The Ethereum blockchain is also different from the one underpinning Bitcoin. It is built on the Ethereum Virtual Machine (EVM) which executes code in each node on the Ethereum network. All results are compared to ensure accuracy before they are added as blocks. The code used in this process is known as a smart contract.

Smart contracts are what sets Ethereum apart from rival platforms. They can be used to store data, logs or even entire applications. Many organisations are working on finding ways to use the technology to support legal transactions such as property purchases and proof of ownership systems.

The cybersecurity challenge

As Ethereum has gained popularity among technologists and investors, it has also captured increasing attention from cybercriminals. They have been busy finding ways to exploit the platform for financial gain.

During the past two years, cybercriminals have found code flaws, uncovered web application vulnerabilities, and used social engineering to steal more than $US100 million in Ether cryptocurrency.

One of the first hack attacks against Ethereum happened back in 2016. It involved an Ethereum-based venture capital fund, called the Decentralised Autonomous Organisation (DAO), that had been created to provide funding for new blockchain-based technology projects. Hackers found a flaw in the code used by DAO that allowed them to fraudulently withdraw Ether from the project. Using this flaw, they managed to steal currency that was, at that time, worth $US70 million.

Another target for criminals has been Ethereum-based Initial Coin Offerings (ICOs). These are used by blockchain start-ups to raise funds for new development projects. People buy tokens with Ether in the hope that the value of the tokens will increase once the project is a success. In 2017, $3.7 billion was raised on the Ethereum network through ICOs.

In July 2017, a business called InsureX was about to conduct an ICO to raise funds. Just before launch, hackers compromised the company’s twitter account and posted an Ether wallet address claiming that it was a pre-ICO sale. This tricked some investors into sending more than $US400,000 to the fake account.

Just a few days later, a hacker was able to modify a wallet address on the website of a business called CoinDash which was also having an ICO. The amended address allowed the hacker to harvest investor funds worth $US13.7 million.

Working to secure Ethereum

In the wake of these incidents, attention has been focused on finding ways to reduce cyberattacks on Ethereum and make it more secure for users.

The Ethereum Foundation, the organisation charged with managing the evolution of the platform, has issued a range of bug bounties to encourage people to report any vulnerabilities that they discover. Bounty payments are scaled depending on the severity of the bug uncovered and are paid in either Ether or Bitcoin.

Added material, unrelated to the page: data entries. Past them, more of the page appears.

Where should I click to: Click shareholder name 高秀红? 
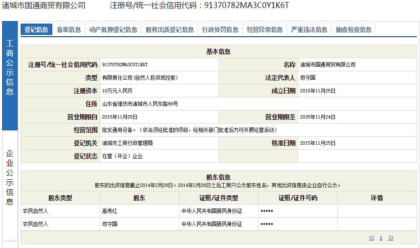click(x=110, y=211)
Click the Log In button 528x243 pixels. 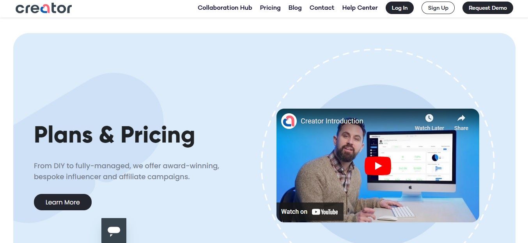click(x=400, y=8)
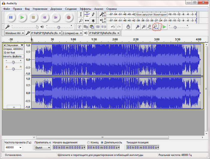Click the Fit Project zoom icon
Screen dimensions: 210x159
156,27
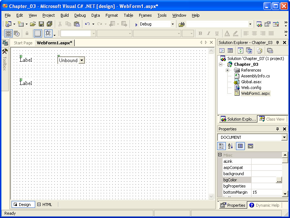The height and width of the screenshot is (218, 290).
Task: Switch to the Start Page tab
Action: tap(23, 43)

Many organisations planning an ICO are taking a similar path by posting their code online ahead of a launch and asking people to check for weaknesses.

If hackers do succeed in stealing a large amount of Ether, the community also has the option of undertaking what’s known as a ‘hard fork’. In essence, this means a new copy of the Ethereum blockchain is created that does not contain the illegal transactions and users are encouraged to use it rather than the initial blockchain.

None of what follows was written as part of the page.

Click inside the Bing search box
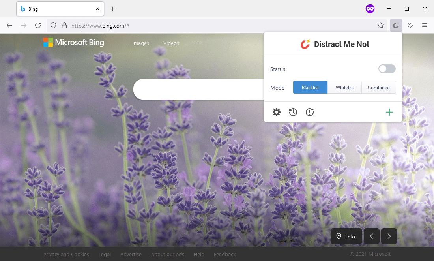click(197, 89)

While a hard fork works, it can be very difficult to achieve as it requires a majority of people to agree to the creation of a new blockchain. Some argue that it also goes against the immutable nature of blockchains which is one of the features that makes them so attractive in the first place.

The bottom line is that it’s vital for developers to check the code within Ethereum smart contracts before releasing them to the world. Thorough testing early will help to prevent significant problems further down the track.

Ethereum clearly has a lot of value and seems set to continue to increase in both its usage rates and the value of the Ether currency it supports. By being aware of security challenges and finding ways to overcome them, developers can ensure the platform is robust and successful in coming years.

Article by WatchGuard Technologies A/NZ regional director Mark Sinclair.